[Q] Has SharedQueue a very subtle bug?

goran.hultgren at bluefish.se goran.hultgren at bluefish.se
Mon Apr 15 09:26:28 UTC 2002


Ok, a few conclusions:

1. The "move buffer down optimization"-code in #peek should probably be
moved to #next or #nextPut as proposed by Lex. Seems more logical.
2. Scott's addition of #critical: to SharedQueue seems useful in some
cases. Should have proper comments to explain how it can be used.
3. I have a tiny improvement of #makeRoomAtEnd - currently it grows with
a constant size using #, (unecessary copying) - doubling size using
replaceFrom:to:with:startingAt: seems much better (as
OrderedCollection>>grow does).
4. We should always assume that Process switching can occur between any
two given bytecodes. (even if reality might be different).
5. Currently #flush does not "nil out" the current contents, hinders GC.
Easily fixable.

...and then we come to #isEmpty and #size.

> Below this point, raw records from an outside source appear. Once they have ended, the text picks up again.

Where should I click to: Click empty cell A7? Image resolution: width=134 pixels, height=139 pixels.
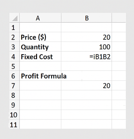(40, 85)
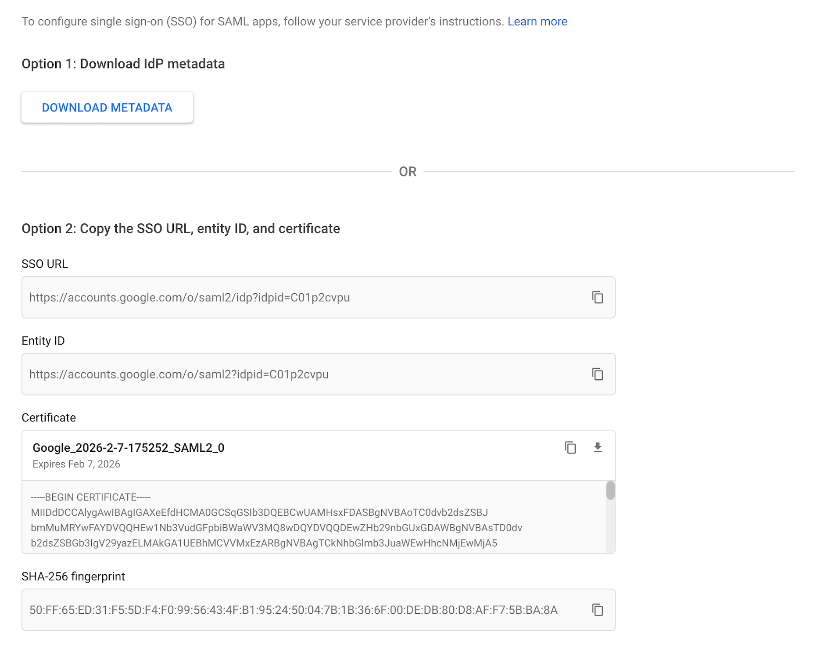The height and width of the screenshot is (655, 831).
Task: Click the SHA-256 fingerprint label
Action: [73, 576]
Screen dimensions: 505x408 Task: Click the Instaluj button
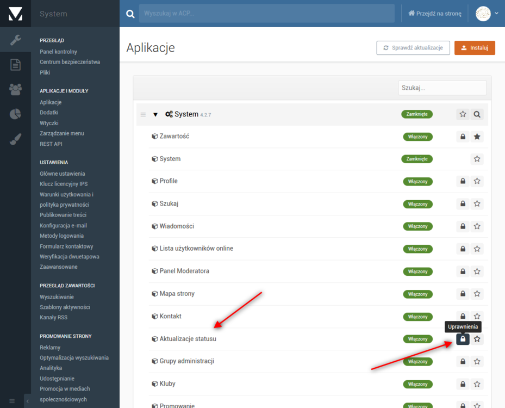(475, 48)
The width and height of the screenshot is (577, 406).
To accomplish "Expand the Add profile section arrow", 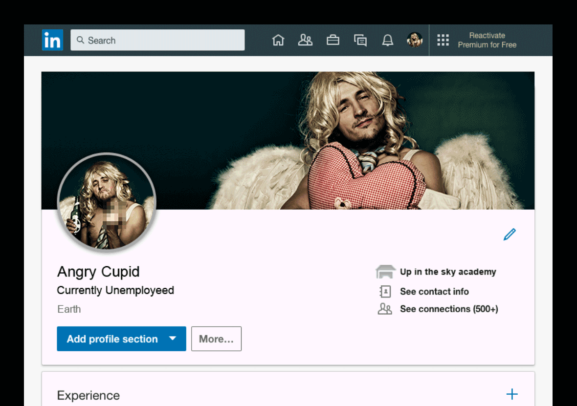I will coord(172,339).
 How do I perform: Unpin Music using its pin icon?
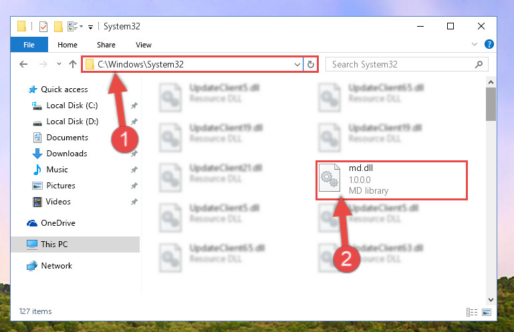coord(134,170)
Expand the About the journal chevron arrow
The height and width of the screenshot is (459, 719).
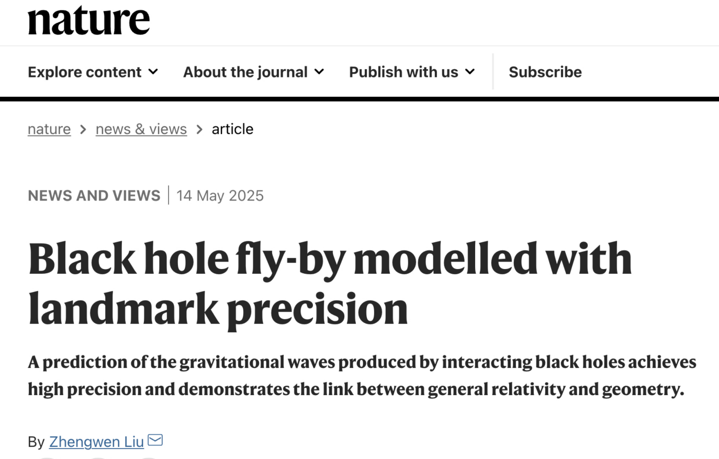319,72
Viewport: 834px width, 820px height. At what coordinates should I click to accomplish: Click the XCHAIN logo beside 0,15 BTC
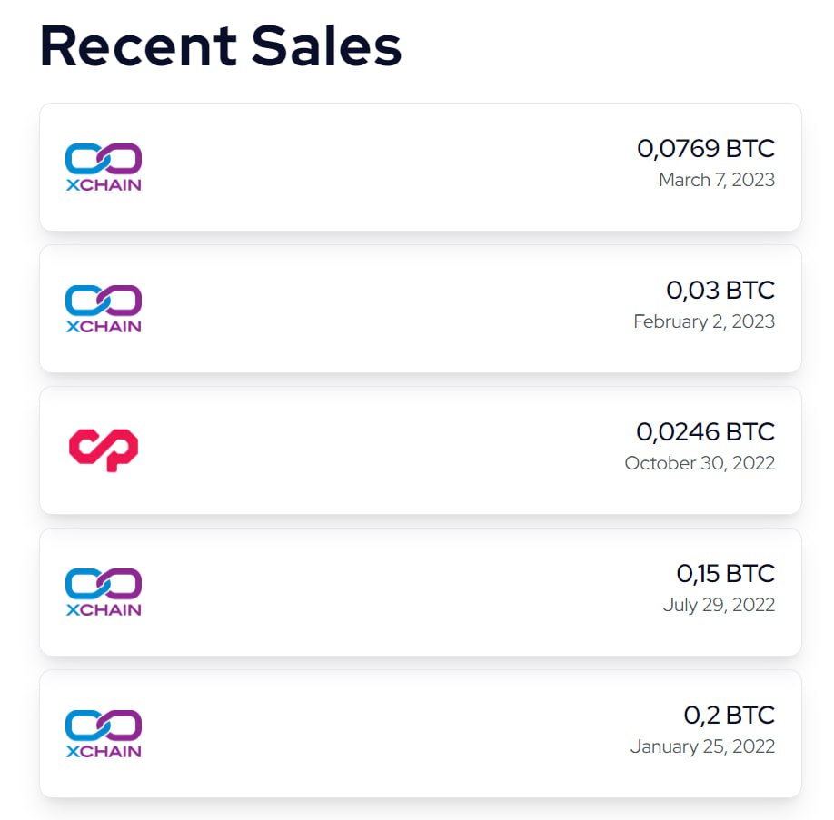(x=104, y=592)
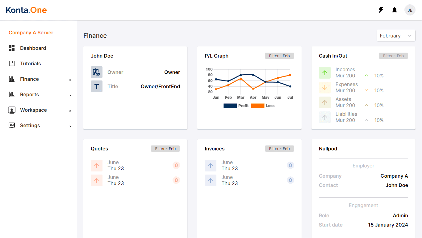Toggle the Loss legend in P/L Graph
Image resolution: width=422 pixels, height=238 pixels.
(263, 106)
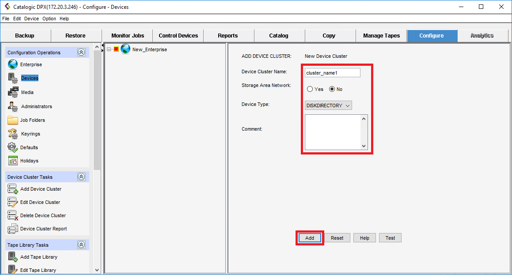The width and height of the screenshot is (512, 275).
Task: Open the Device Cluster Report icon
Action: (x=13, y=229)
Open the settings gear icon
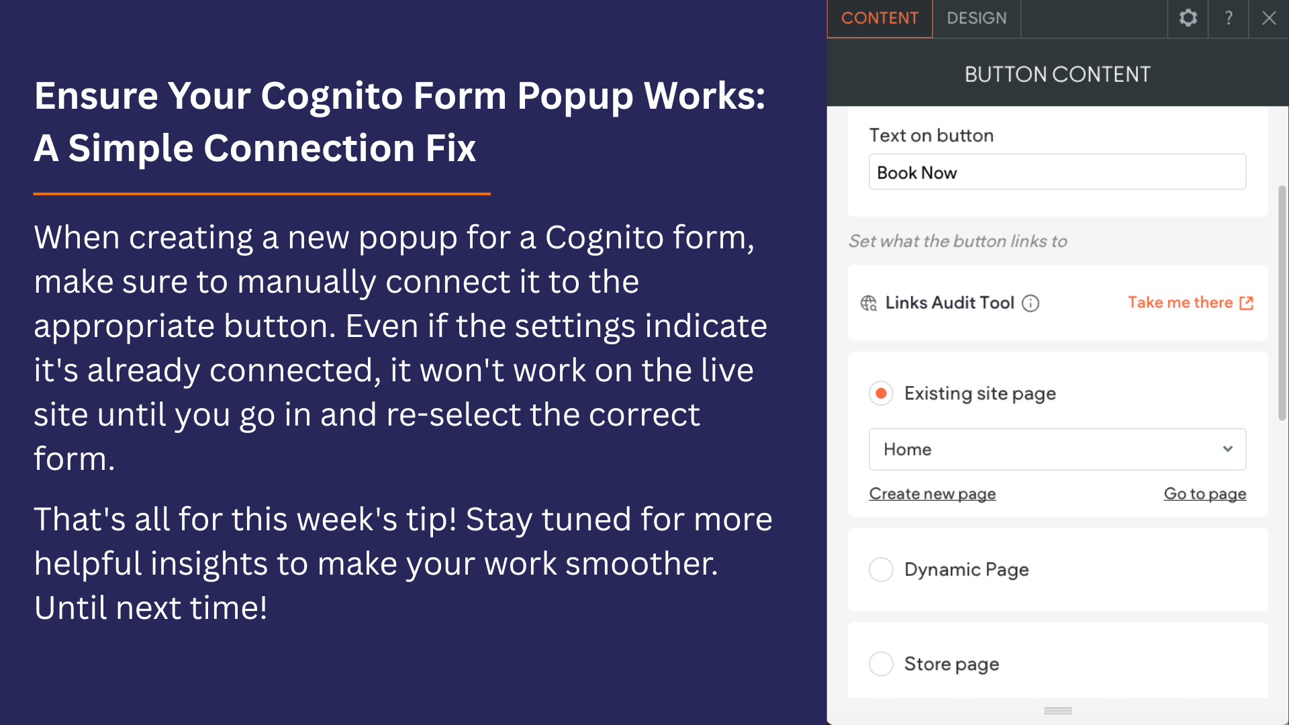 [1188, 18]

Scott A Crosby <crosby at qwes.math.cmu.edu> wrote:
[SNIP]
> And you can't get an *accurate* size outside the lock on the semaphore.
> #peek below just means that we run a risk of an inaccurate and possibly
> corrupt size. If #size also got #accessProtect, we'd still have this
> inaccuracy...
> 
> For example, what should the value of 'a' be after this runs?
> 
> ``
> q Sharedqueue new.
> a Array new: 2.
> 
> [[ q nextPut: 1 ; next ] repeatForever] fork.
> [[ a at: q size put: (a at: q size)+1] repeatForever] fork.
> 
> "Now run both of them for a minute."
> ''

This is obviously pseudo code but rewritten as:

| q a p1 p2 |
q := SharedQueue new.
a := (Array new: 3) at: 1 put: 0; at: 2 put: 0; yourself
p1 _ [[ q nextPut: 1; next] repeat] fork.
p2 _ [[ a at: q size + 1 put: (a at: q size + 1) + 1] repeat] fork.
(Delay forSeconds: 60) wait.
p1 terminate. p2 terminate.
a inspect

a at: 1 should give us "how many times size answered 1" etc.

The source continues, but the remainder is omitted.